Please pull out everything in the hens-and-roosters thread below from "On the other" down to "(Jun 28, 2012)", word for word.

*** Quoted passage Section Begins ***

# hens vs roosters



## paramedic707 (Dec 23, 2012)

When we bought our Rhode island red baby chicks a few months ago, we spent the extra money on knowing that they were hens. Today we found out that 3 of the 20 weren't hens after all. What would yall do?


----------



## Jim (Sep 26, 2012)

We had a similar thing happen, but my wife was already in love with Goldie "girl". So, we are keeping him and going to add Americana to our breeding.


----------



## Jim (Sep 26, 2012)

On the other hand, depends on how much more you spent, and decide if swapping them out is best. You also then have to consider quarantine of the new birds, and so on. I probably would keep them, and then turn any mean ones into a few meals.


----------



## ThreeJ (Jun 28, 2012)

A few rooster are good for the flock. The tend to protect the hens and keep them happy.

I have 4 guys for 22 gals. Everybody has sombody else They break off in 4 groups when they free range.


----------



## paramedic707 (Dec 23, 2012)

We've now got 5 roosters for 23 hens. Seems like too many.


----------



## profwirick (Jan 24, 2013)

ThreeJ said:


> A few rooster are good for the flock. The tend to protect the hens and keep them happy.
> 
> I have 4 guys for 22 gals. Everybody has sombody else They break off in 4 groups when they free range.


helpful post. thanks. I'm hoping my six chicks will be layers, but if there's a roo in there, I'd like to keep him in addition to the one rooster I got in October. Maybe I'll get lucky and they won't battle? nice to have hope.


----------



## BuckeyeChickens (Jul 11, 2012)

paramedic707 said:


> We've now got 5 roosters for 23 hens. Seems like too many.


you can always eat the "extra" roos!!! thats what I do with mine....they go on death row and end up in the freezer!!!


----------



## Energyvet (Jul 25, 2012)

*** Quoted passage Section Ends ***
*** Data excerpt Section Begins ***

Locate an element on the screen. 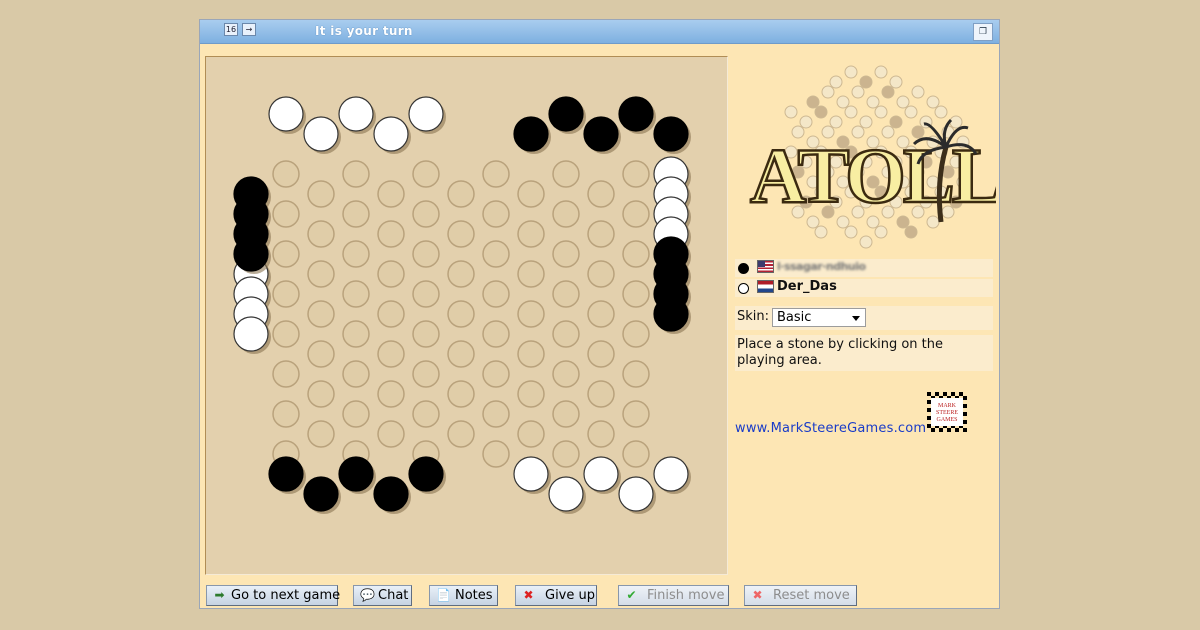 This screenshot has width=1200, height=630. skin-select: Basic is located at coordinates (819, 318). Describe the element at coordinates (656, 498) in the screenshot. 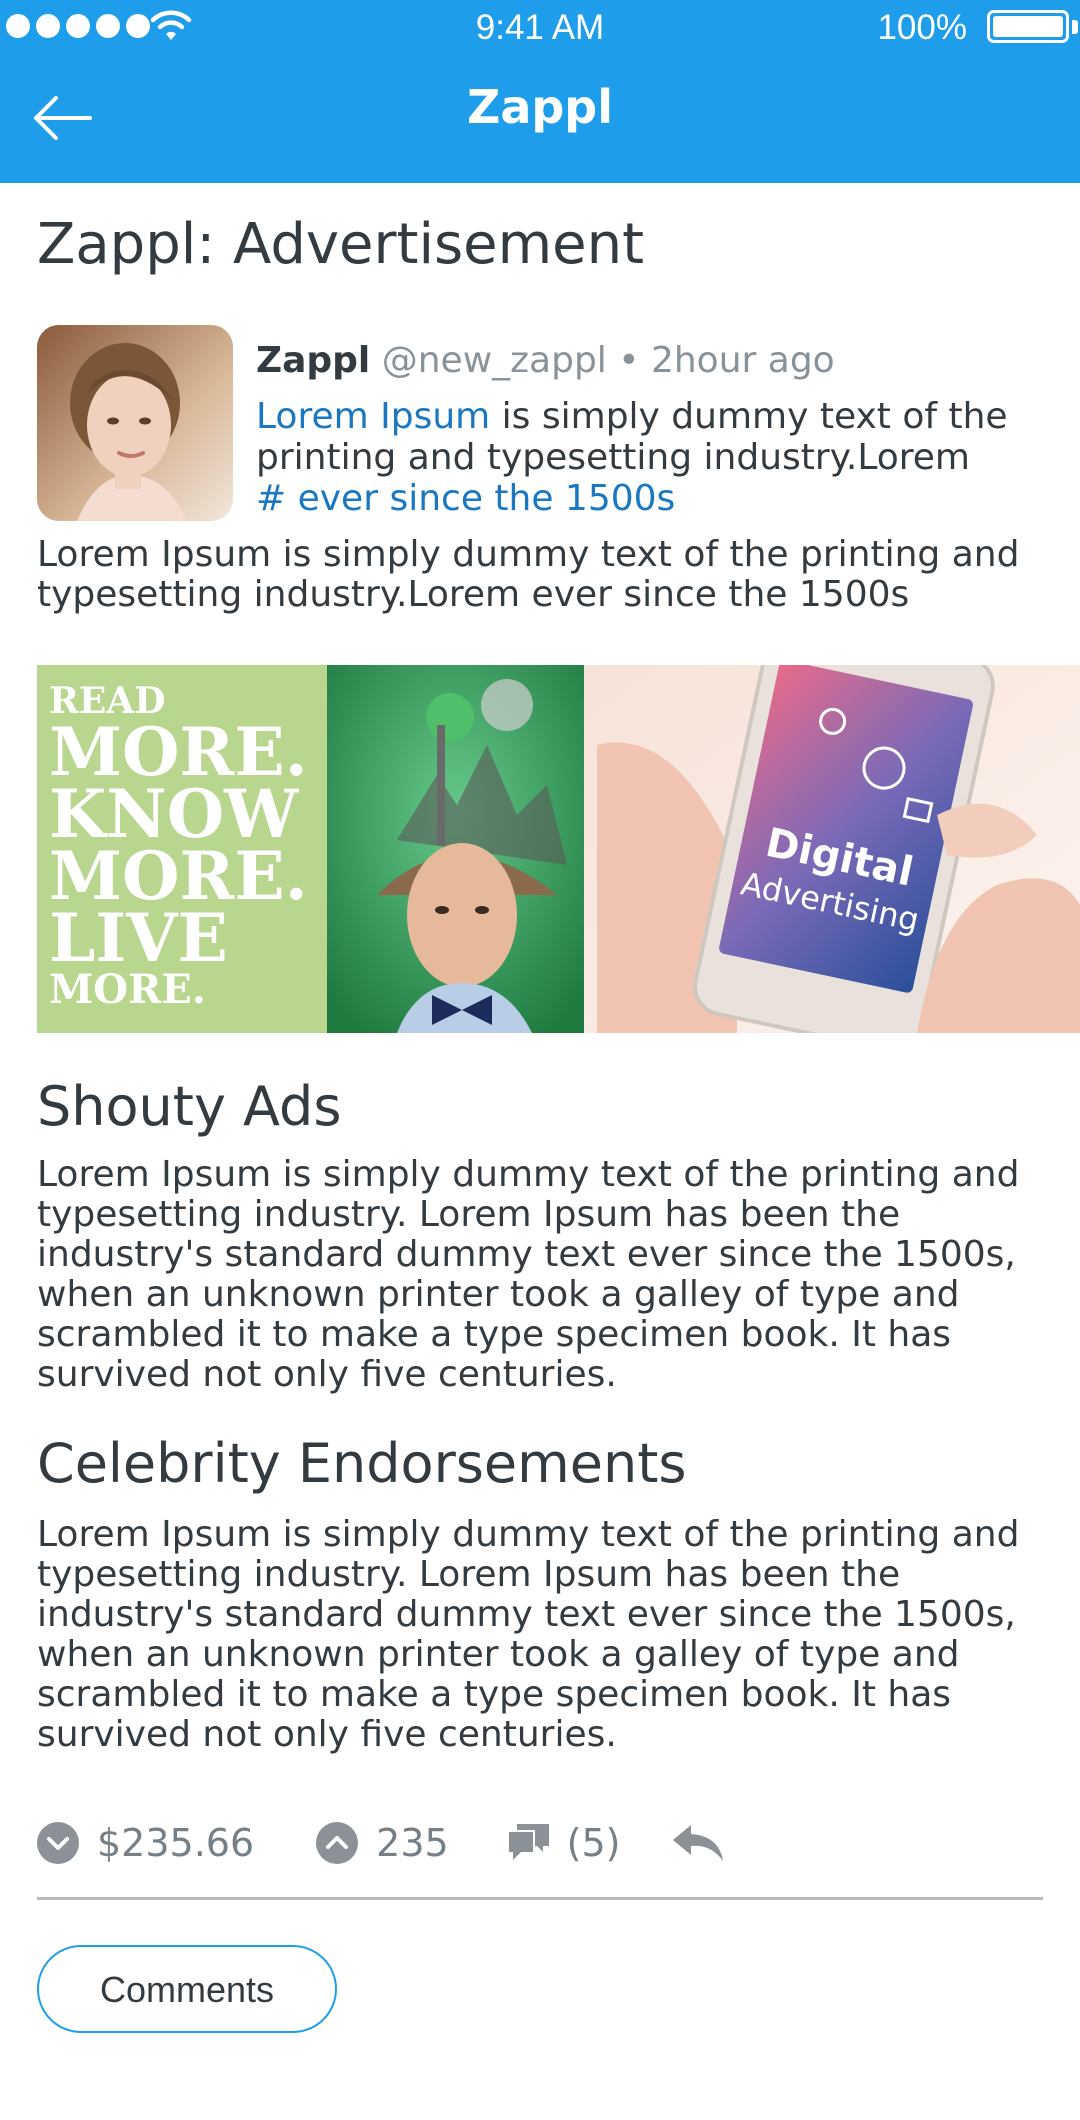

I see `post-hashtag: # ever since the 1500s` at that location.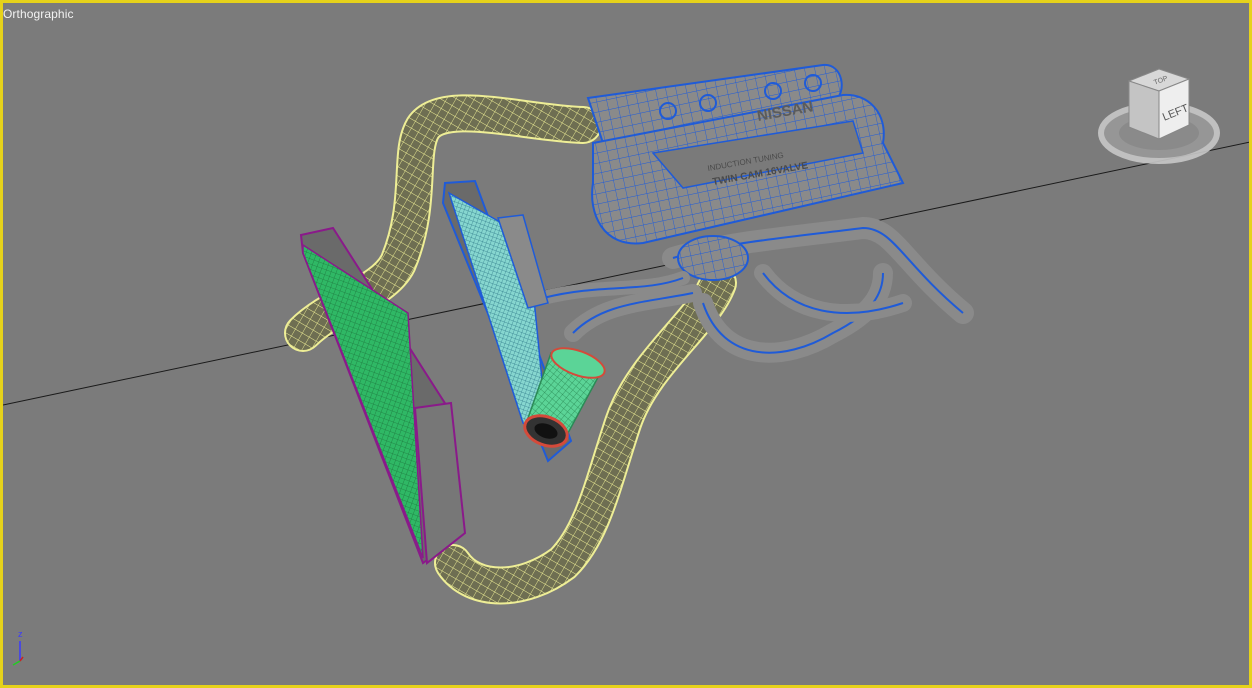 Image resolution: width=1252 pixels, height=688 pixels. I want to click on z-axis-label: z, so click(20, 634).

*** Data excerpt Section Ends ***

**Output for this exercise:**
On the other hand, depends on how much more you spent, and decide if swapping them out is best. You also then have to consider quarantine of the new birds, and so on. I probably would keep them, and then turn any mean ones into a few meals.


----------



## ThreeJ (Jun 28, 2012)